SUPPLIED ENTRIES

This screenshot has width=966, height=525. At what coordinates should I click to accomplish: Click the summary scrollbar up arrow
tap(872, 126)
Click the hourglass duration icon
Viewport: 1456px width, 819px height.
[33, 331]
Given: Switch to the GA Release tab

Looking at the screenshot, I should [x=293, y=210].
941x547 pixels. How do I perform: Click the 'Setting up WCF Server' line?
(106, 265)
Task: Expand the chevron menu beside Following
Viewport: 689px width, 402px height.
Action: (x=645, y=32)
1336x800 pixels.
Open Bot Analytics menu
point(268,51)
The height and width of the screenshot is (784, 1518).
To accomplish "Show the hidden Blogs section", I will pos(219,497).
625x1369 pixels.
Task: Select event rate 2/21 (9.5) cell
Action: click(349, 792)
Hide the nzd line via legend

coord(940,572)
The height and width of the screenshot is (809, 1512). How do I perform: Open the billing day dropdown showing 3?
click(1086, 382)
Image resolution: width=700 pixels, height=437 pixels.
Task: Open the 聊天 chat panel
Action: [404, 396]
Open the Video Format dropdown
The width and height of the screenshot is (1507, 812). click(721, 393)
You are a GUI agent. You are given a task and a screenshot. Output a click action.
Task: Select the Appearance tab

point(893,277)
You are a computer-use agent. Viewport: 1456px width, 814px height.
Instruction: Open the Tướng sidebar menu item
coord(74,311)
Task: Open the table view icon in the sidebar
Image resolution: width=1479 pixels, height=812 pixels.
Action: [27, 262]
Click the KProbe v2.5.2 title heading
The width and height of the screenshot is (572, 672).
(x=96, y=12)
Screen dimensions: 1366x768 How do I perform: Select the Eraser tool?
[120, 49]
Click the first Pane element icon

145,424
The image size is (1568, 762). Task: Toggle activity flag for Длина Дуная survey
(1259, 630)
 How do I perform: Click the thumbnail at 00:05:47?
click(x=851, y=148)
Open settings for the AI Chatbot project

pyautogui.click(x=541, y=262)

STATED EXERCISE
Convert everything from the line containing "1336x800 pixels." down to the end of the records into a Markdown table with two columns, Row and Line. Number each row, and skip any blank lines.

ANSWER TO THE PROBLEM
| Row | Line |
|---|---|
| 1 | 1336x800 pixels. |
| 2 | Open Bot Analytics menu |
| 3 | point(268,51) |
| 4 | The height and width of the screenshot is (784, 1518). |
| 5 | To accomplish "Show the hidden Blogs section", I will pos(219,497). |
| 6 | 625x1369 pixels. |
| 7 | Task: Select event rate 2/21 (9.5) cell |
| 8 | Action: click(349, 792) |
| 9 | Hide the nzd line via legend |
| 10 | coord(940,572) |
| 11 | The height and width of the screenshot is (809, 1512). How do I perform: Open the billing day dropdown showing 3? |
| 12 | click(1086, 382) |
| 13 | Image resolution: width=700 pixels, height=437 pixels. |
| 14 | Task: Open the 聊天 chat panel |
| 15 | Action: [404, 396] |
| 16 | Open the Video Format dropdown |
| 17 | The width and height of the screenshot is (1507, 812). click(721, 393) |
| 18 | You are a GUI agent. You are given a task and a screenshot. Output a click action. |
| 19 | Task: Select the Appearance tab |
| 20 | point(893,277) |
| 21 | You are a computer-use agent. Viewport: 1456px width, 814px height. |
| 22 | Instruction: Open the Tướng sidebar menu item |
| 23 | coord(74,311) |
| 24 | Task: Open the table view icon in the sidebar |
| 25 | Image resolution: width=1479 pixels, height=812 pixels. |
| 26 | Action: [27, 262] |
| 27 | Click the KProbe v2.5.2 title heading |
| 28 | The width and height of the screenshot is (572, 672). |
| 29 | (x=96, y=12) |
| 30 | Screen dimensions: 1366x768 How do I perform: Select the Eraser tool? |
| 31 | [120, 49] |
| 32 | Click the first Pane element icon |
| 33 | 145,424 |
| 34 | The image size is (1568, 762). Task: Toggle activity flag for Длина Дуная survey |
| 35 | (1259, 630) |
| 36 |  How do I perform: Click the thumbnail at 00:05:47? |
| 37 | click(x=851, y=148) |
| 38 | Open settings for the AI Chatbot project |
| 39 | pyautogui.click(x=541, y=262) |